Give back the full listing, exactly as it is.

+ + +

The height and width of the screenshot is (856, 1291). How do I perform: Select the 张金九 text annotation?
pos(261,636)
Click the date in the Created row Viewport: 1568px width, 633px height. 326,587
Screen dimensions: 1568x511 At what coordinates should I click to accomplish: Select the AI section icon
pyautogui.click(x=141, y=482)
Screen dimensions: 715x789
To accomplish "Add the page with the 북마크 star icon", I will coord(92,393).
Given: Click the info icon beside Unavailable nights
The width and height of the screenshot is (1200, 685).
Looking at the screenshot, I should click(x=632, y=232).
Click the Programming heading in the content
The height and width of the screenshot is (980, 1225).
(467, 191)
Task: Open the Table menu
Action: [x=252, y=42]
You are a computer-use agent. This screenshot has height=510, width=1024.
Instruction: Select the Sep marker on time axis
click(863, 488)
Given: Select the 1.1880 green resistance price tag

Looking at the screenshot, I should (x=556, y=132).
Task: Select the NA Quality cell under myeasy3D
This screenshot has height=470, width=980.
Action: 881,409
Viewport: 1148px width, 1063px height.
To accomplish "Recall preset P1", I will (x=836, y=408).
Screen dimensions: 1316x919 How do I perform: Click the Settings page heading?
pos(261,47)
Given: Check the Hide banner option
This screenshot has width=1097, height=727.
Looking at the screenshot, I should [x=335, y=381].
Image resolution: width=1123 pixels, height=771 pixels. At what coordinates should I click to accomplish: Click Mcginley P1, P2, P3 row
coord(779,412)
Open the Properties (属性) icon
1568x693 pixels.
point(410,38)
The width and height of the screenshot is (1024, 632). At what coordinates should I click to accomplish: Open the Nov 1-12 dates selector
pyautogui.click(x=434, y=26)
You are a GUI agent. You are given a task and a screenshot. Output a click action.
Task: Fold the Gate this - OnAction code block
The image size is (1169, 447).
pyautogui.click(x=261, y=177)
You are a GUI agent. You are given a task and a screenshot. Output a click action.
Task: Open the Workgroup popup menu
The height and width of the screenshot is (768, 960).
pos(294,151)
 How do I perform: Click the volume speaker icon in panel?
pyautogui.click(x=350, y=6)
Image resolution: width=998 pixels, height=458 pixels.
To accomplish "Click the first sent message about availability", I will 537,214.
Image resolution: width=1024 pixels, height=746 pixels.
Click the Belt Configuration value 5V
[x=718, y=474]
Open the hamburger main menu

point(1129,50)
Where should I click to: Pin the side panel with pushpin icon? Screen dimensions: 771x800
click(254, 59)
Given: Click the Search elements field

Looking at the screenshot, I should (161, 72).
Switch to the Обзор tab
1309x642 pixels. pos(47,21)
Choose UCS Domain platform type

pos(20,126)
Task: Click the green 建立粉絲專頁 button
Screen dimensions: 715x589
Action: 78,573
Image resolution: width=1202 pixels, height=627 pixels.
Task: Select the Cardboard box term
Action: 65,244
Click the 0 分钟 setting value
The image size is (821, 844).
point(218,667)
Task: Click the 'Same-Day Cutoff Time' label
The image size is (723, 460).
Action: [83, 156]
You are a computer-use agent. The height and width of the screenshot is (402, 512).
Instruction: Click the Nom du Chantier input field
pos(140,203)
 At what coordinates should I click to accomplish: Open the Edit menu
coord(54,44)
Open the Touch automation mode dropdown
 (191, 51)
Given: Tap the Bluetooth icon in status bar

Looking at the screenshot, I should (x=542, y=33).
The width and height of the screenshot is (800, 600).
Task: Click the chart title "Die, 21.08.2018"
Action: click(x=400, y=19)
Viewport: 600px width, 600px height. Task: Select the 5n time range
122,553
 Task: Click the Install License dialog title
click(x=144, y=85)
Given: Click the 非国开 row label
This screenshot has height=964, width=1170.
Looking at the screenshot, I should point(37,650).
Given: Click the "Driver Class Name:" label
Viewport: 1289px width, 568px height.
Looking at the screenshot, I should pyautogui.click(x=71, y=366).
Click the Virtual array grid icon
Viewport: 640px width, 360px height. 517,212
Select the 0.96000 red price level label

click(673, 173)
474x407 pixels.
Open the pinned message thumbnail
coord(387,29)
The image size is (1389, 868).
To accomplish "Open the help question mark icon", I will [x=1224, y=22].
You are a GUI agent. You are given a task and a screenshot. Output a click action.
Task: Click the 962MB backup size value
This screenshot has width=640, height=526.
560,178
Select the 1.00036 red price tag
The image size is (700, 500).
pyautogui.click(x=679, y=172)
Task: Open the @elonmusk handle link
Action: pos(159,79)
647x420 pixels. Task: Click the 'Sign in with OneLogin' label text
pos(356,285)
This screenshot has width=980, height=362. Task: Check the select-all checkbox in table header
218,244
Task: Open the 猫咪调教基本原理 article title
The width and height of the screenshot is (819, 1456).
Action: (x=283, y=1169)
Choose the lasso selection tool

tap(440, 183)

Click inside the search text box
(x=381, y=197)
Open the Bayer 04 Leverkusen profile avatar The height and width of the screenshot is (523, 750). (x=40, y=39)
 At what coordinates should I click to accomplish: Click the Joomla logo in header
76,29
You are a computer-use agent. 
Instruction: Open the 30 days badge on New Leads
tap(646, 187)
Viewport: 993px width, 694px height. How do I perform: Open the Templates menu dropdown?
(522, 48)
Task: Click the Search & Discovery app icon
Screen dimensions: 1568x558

+ + +

Solved problem:
The height and width of the screenshot is (856, 1291). How do I perform: Select the 张金九 text annotation?
pos(261,636)
Click the date in the Created row Viewport: 1568px width, 633px height. 326,587
Screen dimensions: 1568x511 At what coordinates should I click to accomplish: Select the AI section icon
pyautogui.click(x=141, y=482)
Screen dimensions: 715x789
To accomplish "Add the page with the 북마크 star icon", I will coord(92,393).
Given: Click the info icon beside Unavailable nights
The width and height of the screenshot is (1200, 685).
Looking at the screenshot, I should click(x=632, y=232).
Click the Programming heading in the content
The height and width of the screenshot is (980, 1225).
(467, 191)
Task: Open the Table menu
Action: [x=252, y=42]
You are a computer-use agent. This screenshot has height=510, width=1024.
Instruction: Select the Sep marker on time axis
click(863, 488)
Given: Select the 1.1880 green resistance price tag

Looking at the screenshot, I should (x=556, y=132).
Task: Select the NA Quality cell under myeasy3D
This screenshot has height=470, width=980.
Action: 881,409
Viewport: 1148px width, 1063px height.
To accomplish "Recall preset P1", I will (x=836, y=408).
Screen dimensions: 1316x919 How do I perform: Click the Settings page heading?
pos(261,47)
Given: Check the Hide banner option
This screenshot has width=1097, height=727.
Looking at the screenshot, I should [x=335, y=381].
Image resolution: width=1123 pixels, height=771 pixels. At what coordinates should I click to accomplish: Click Mcginley P1, P2, P3 row
coord(779,412)
Open the Properties (属性) icon
1568x693 pixels.
point(410,38)
The width and height of the screenshot is (1024, 632). At what coordinates should I click to accomplish: Open the Nov 1-12 dates selector
pyautogui.click(x=434, y=26)
You are a GUI agent. You are given a task and a screenshot. Output a click action.
Task: Fold the Gate this - OnAction code block
The image size is (1169, 447).
pyautogui.click(x=261, y=177)
You are a GUI agent. You are given a task and a screenshot. Output a click action.
Task: Open the Workgroup popup menu
The height and width of the screenshot is (768, 960).
pos(294,151)
 How do I perform: Click the volume speaker icon in panel?
pyautogui.click(x=350, y=6)
Image resolution: width=998 pixels, height=458 pixels.
To accomplish "Click the first sent message about availability", I will 537,214.
Image resolution: width=1024 pixels, height=746 pixels.
Click the Belt Configuration value 5V
[x=718, y=474]
Open the hamburger main menu

point(1129,50)
Where should I click to: Pin the side panel with pushpin icon? Screen dimensions: 771x800
click(254, 59)
Given: Click the Search elements field

Looking at the screenshot, I should (161, 72).
Switch to the Обзор tab
1309x642 pixels. pos(47,21)
Choose UCS Domain platform type

pos(20,126)
Task: Click the green 建立粉絲專頁 button
Screen dimensions: 715x589
Action: 78,573
Image resolution: width=1202 pixels, height=627 pixels.
Task: Select the Cardboard box term
Action: 65,244
Click the 0 分钟 setting value
The image size is (821, 844).
point(218,667)
Task: Click the 'Same-Day Cutoff Time' label
The image size is (723, 460).
Action: [83, 156]
You are a computer-use agent. The height and width of the screenshot is (402, 512).
Instruction: Click the Nom du Chantier input field
pos(140,203)
 At what coordinates should I click to accomplish: Open the Edit menu
coord(54,44)
Open the Touch automation mode dropdown
 (191, 51)
Given: Tap the Bluetooth icon in status bar

Looking at the screenshot, I should (x=542, y=33).
The width and height of the screenshot is (800, 600).
Task: Click the chart title "Die, 21.08.2018"
Action: click(x=400, y=19)
Viewport: 600px width, 600px height. Task: Select the 5n time range
122,553
 Task: Click the Install License dialog title
click(x=144, y=85)
Given: Click the 非国开 row label
This screenshot has height=964, width=1170.
Looking at the screenshot, I should point(37,650).
Given: Click the "Driver Class Name:" label
Viewport: 1289px width, 568px height.
Looking at the screenshot, I should pyautogui.click(x=71, y=366).
Click the Virtual array grid icon
Viewport: 640px width, 360px height. 517,212
Select the 0.96000 red price level label

click(673, 173)
474x407 pixels.
Open the pinned message thumbnail
coord(387,29)
The image size is (1389, 868).
To accomplish "Open the help question mark icon", I will [x=1224, y=22].
You are a GUI agent. You are given a task and a screenshot. Output a click action.
Task: Click the 962MB backup size value
This screenshot has width=640, height=526.
560,178
Select the 1.00036 red price tag
The image size is (700, 500).
pyautogui.click(x=679, y=172)
Task: Open the @elonmusk handle link
Action: pos(159,79)
647x420 pixels. Task: Click the 'Sign in with OneLogin' label text
pos(356,285)
This screenshot has width=980, height=362. Task: Check the select-all checkbox in table header
218,244
Task: Open the 猫咪调教基本原理 article title
The width and height of the screenshot is (819, 1456).
Action: (x=283, y=1169)
Choose the lasso selection tool

tap(440, 183)

Click inside the search text box
(x=381, y=197)
Open the Bayer 04 Leverkusen profile avatar The height and width of the screenshot is (523, 750). (x=40, y=39)
 At what coordinates should I click to accomplish: Click the Joomla logo in header
76,29
You are a computer-use agent. 
Instruction: Open the 30 days badge on New Leads
tap(646, 187)
Viewport: 993px width, 694px height. How do I perform: Open the Templates menu dropdown?
(522, 48)
Task: Click the Search & Discovery app icon
Screen dimensions: 1568x558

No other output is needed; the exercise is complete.